---- Exercise materials

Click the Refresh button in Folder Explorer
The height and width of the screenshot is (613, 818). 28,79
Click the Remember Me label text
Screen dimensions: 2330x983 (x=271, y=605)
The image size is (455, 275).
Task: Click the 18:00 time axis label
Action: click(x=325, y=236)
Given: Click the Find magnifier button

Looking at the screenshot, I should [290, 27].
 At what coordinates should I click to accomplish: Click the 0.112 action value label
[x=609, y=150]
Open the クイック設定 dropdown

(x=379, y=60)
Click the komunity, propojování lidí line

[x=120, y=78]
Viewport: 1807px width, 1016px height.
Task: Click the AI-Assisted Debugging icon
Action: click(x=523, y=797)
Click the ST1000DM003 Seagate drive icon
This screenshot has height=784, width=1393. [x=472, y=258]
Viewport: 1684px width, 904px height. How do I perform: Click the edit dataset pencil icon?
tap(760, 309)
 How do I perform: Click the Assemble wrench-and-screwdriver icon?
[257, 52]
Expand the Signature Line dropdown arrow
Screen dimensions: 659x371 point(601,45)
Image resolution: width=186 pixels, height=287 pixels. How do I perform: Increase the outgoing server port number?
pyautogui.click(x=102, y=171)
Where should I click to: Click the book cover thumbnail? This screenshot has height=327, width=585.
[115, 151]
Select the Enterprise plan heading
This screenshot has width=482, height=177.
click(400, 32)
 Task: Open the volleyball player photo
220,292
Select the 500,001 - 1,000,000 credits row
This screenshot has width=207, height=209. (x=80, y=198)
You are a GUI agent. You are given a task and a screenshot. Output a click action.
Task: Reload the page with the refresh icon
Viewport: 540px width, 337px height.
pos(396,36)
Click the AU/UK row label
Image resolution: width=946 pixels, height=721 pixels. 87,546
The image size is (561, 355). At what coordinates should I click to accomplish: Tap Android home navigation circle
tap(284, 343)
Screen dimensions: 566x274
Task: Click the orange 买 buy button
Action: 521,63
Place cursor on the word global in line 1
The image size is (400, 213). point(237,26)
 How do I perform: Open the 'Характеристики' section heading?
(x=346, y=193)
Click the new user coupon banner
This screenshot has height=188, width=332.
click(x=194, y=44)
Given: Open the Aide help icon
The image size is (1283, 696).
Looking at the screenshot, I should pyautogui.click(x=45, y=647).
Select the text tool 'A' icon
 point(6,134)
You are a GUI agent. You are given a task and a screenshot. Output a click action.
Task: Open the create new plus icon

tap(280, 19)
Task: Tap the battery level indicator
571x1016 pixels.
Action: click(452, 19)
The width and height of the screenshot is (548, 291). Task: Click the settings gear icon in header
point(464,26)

--------

- _Stated problem_:
Put each line of the material above into a numbered list, leaving out the blank lines.

- _Exercise solution_:
1. Click the Refresh button in Folder Explorer
2. The height and width of the screenshot is (613, 818). 28,79
3. Click the Remember Me label text
4. Screen dimensions: 2330x983 (x=271, y=605)
5. The image size is (455, 275).
6. Task: Click the 18:00 time axis label
7. Action: click(x=325, y=236)
8. Given: Click the Find magnifier button
9. Looking at the screenshot, I should [290, 27].
10.  At what coordinates should I click to accomplish: Click the 0.112 action value label
11. [x=609, y=150]
12. Open the クイック設定 dropdown
13. (x=379, y=60)
14. Click the komunity, propojování lidí line
15. [x=120, y=78]
16. Viewport: 1807px width, 1016px height.
17. Task: Click the AI-Assisted Debugging icon
18. Action: click(x=523, y=797)
19. Click the ST1000DM003 Seagate drive icon
20. This screenshot has height=784, width=1393. [x=472, y=258]
21. Viewport: 1684px width, 904px height. How do I perform: Click the edit dataset pencil icon?
22. tap(760, 309)
23.  How do I perform: Click the Assemble wrench-and-screwdriver icon?
24. [257, 52]
25. Expand the Signature Line dropdown arrow
26. Screen dimensions: 659x371 point(601,45)
27. Image resolution: width=186 pixels, height=287 pixels. How do I perform: Increase the outgoing server port number?
28. pyautogui.click(x=102, y=171)
29. Where should I click to: Click the book cover thumbnail? This screenshot has height=327, width=585.
30. [115, 151]
31. Select the Enterprise plan heading
32. This screenshot has width=482, height=177.
33. click(400, 32)
34.  Task: Open the volleyball player photo
35. 220,292
36. Select the 500,001 - 1,000,000 credits row
37. This screenshot has width=207, height=209. (x=80, y=198)
38. You are a GUI agent. You are given a task and a screenshot. Output a click action.
39. Task: Reload the page with the refresh icon
40. Viewport: 540px width, 337px height.
41. pos(396,36)
42. Click the AU/UK row label
43. Image resolution: width=946 pixels, height=721 pixels. 87,546
44. The image size is (561, 355). At what coordinates should I click to accomplish: Tap Android home navigation circle
45. tap(284, 343)
46. Screen dimensions: 566x274
47. Task: Click the orange 买 buy button
48. Action: 521,63
49. Place cursor on the word global in line 1
50. The image size is (400, 213). point(237,26)
51.  How do I perform: Open the 'Характеристики' section heading?
52. (x=346, y=193)
53. Click the new user coupon banner
54. This screenshot has height=188, width=332.
55. click(x=194, y=44)
56. Given: Open the Aide help icon
57. The image size is (1283, 696).
58. Looking at the screenshot, I should pyautogui.click(x=45, y=647).
59. Select the text tool 'A' icon
60.  point(6,134)
61. You are a GUI agent. You are given a task and a screenshot. Output a click action.
62. Task: Open the create new plus icon
63. tap(280, 19)
64. Task: Tap the battery level indicator
65. 571x1016 pixels.
66. Action: click(452, 19)
67. The width and height of the screenshot is (548, 291). Task: Click the settings gear icon in header
68. point(464,26)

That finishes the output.